Bastaría con que Felipe VI, tras la imputación de Rodríguez Zapatero, se dirigiera a los españoles para llamar a las urnas ante la imposibilidad de mantener esta España irrespirable: no lo ha hecho ni lo hará.

No, lo peor es que el Rey ha hecho suya la enloquecida agenda de su esposa, una agenda ultra-progre y, durante el último año, anti-Trump, seguidora acrítica de las locuras de Pedro Sánchez y de su canciller, José Manuel Albares. 

Una política que no se conforma con desligar a Europa de Estados Unidos sino que se echa en manos de China, la principal tiranía del mundo, poco amiga de reyes y emperadores.

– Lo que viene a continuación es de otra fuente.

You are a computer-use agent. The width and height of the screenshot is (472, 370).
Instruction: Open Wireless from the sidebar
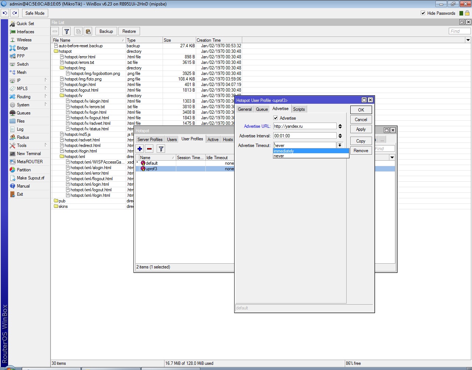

Ahora mismo, por concretar, tenemos a un Felipe VI abortero, que en la Asamblea General de Naciones Unidas destacó a España como, atención, un referente en salud reproductiva -o sea infanticidio-, que luego ha ubicado a nuestros país como ariete del cambio climático, que ha destrozado la economía occidental, o que ha hecho suyo el espantajo de los delitos de odio, la nueva forma de censura y pensamiento único de la progresía, o que, finalmente, ha adoptado la leyenda negra, la gran calumnia sobre la evangelización española de América y acudirá, como un toro pastueño, a rendir pleitesía a la peligrosa indigenista, rabiosamente antiespañola, Claudia Sheinbaum.

Y lo más importante y que lo subsume todo: por influencia de su esposa, Felipe VI ha convertido su fe católica en una pose onegera, que el Sanchismo aplaude con entusiasmo... y doña Letizia también. Tomar a la Iglesia por una ONG es mucho peor que destruir a la Iglesia. Lo primero puede conseguirse, lo segundo no.

Y en este momento, cuando Estados Unidos planta una orden de captura internacional nada menos que contra el ex presidente del Gobierno de España, José Luis Rodríguez Zapatero.

  

¿Podemos esperar que el Felipe VI de un paso al frente? No parece. Primero tendría que convencer a su esposa, la Reina Republicana. En Zarzuela manda Letizia.